#### [Task to carry out]
Rewrite every one of the rows below with "label" renamed to "caption" wherever it appears, changing nothing else, and leave the pictures out of your version.

Dataset items
+++

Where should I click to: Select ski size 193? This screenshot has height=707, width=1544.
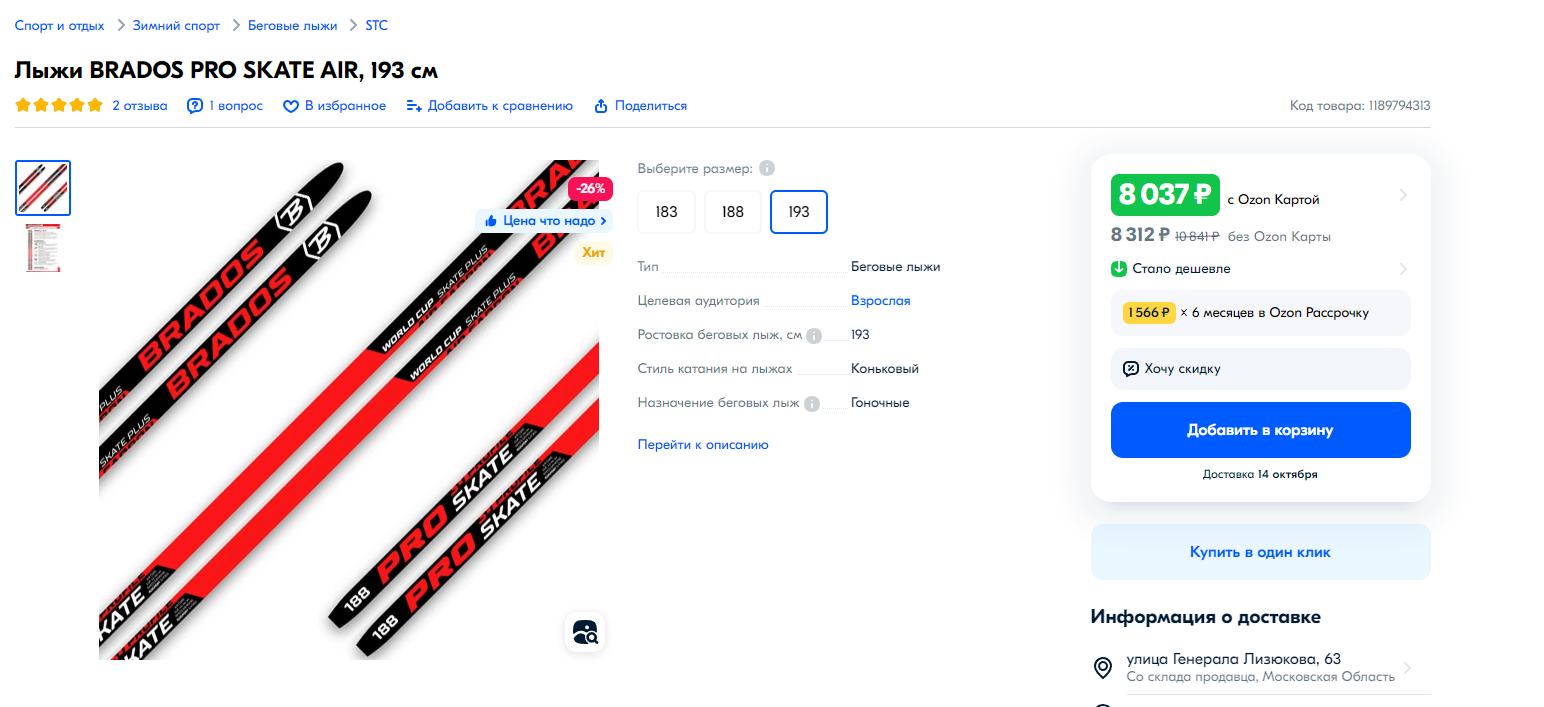[x=799, y=212]
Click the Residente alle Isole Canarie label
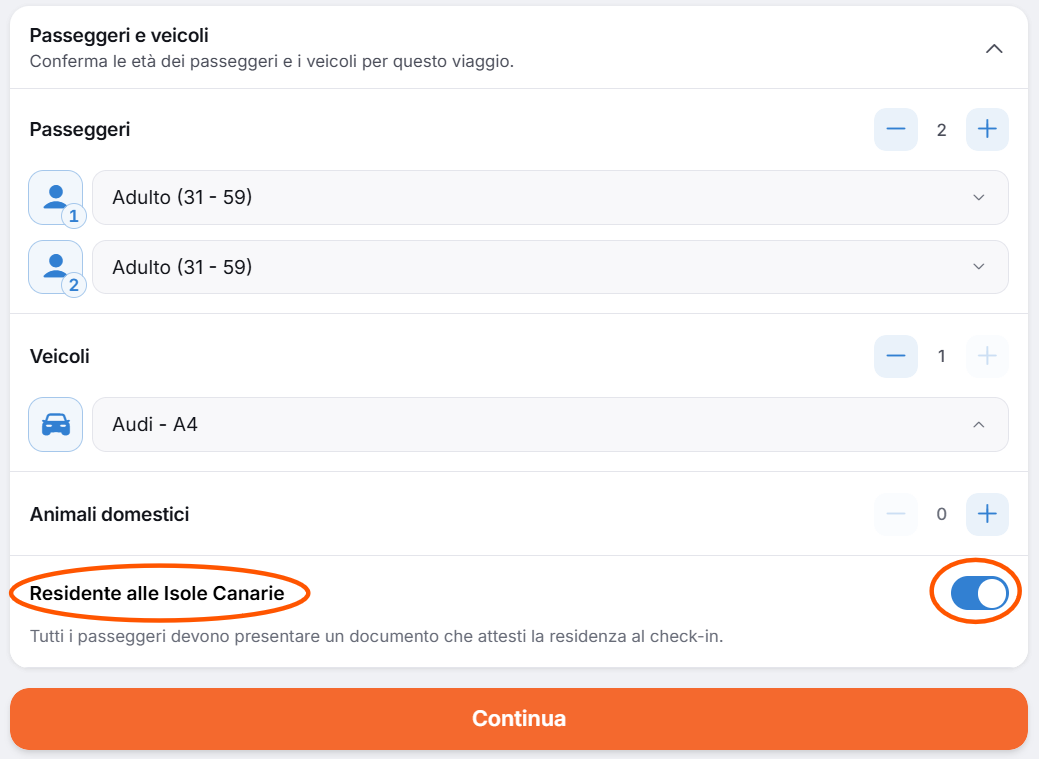The height and width of the screenshot is (759, 1039). click(157, 593)
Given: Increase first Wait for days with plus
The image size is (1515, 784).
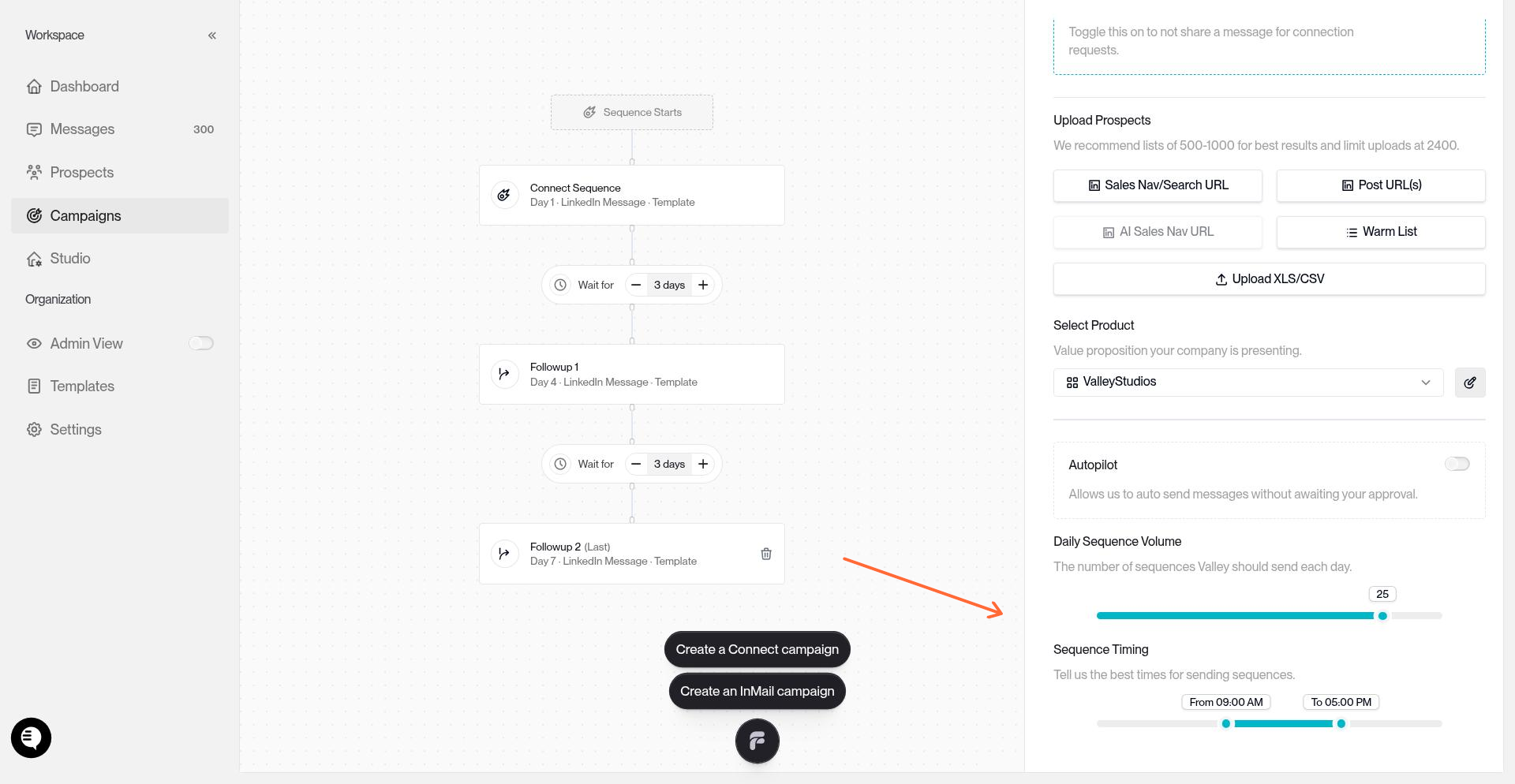Looking at the screenshot, I should click(x=702, y=285).
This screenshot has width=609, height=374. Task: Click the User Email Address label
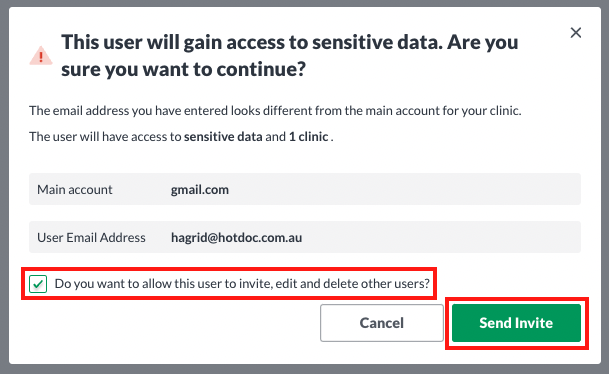click(x=91, y=237)
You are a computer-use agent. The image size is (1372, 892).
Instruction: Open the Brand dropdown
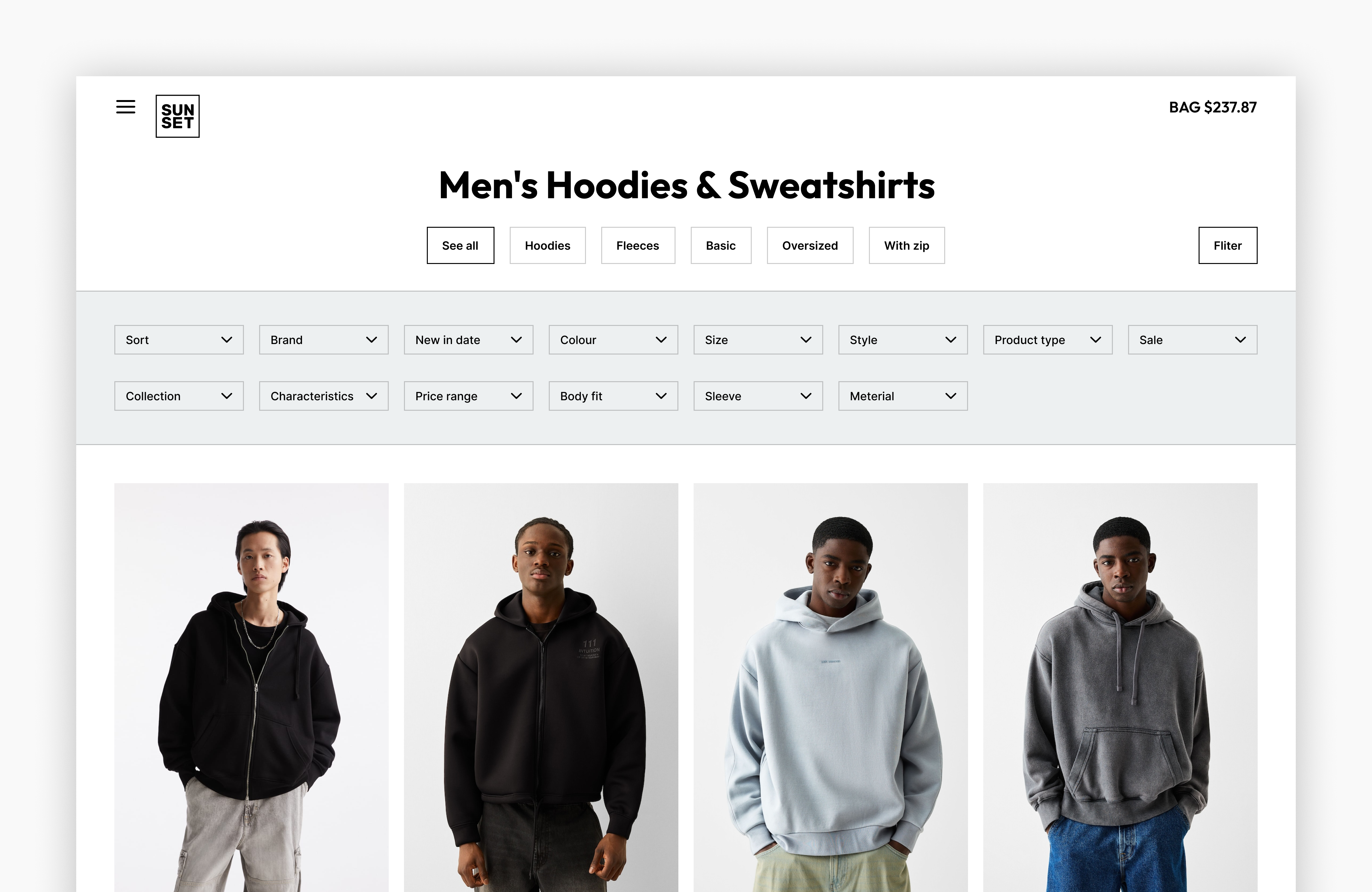323,340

+++

#### [Output of the task]
Where should I click to: Select ski size 193? This screenshot has height=707, width=1544.
[x=799, y=212]
Click the Residente alle Isole Canarie caption
The height and width of the screenshot is (759, 1039). click(157, 593)
Given: Increase first Wait for days with plus
The image size is (1515, 784).
Looking at the screenshot, I should click(x=702, y=285).
This screenshot has width=609, height=374. Task: Click the User Email Address caption
click(x=91, y=237)
You are a computer-use agent. The image size is (1372, 892).
Instruction: Open the Brand dropdown
323,340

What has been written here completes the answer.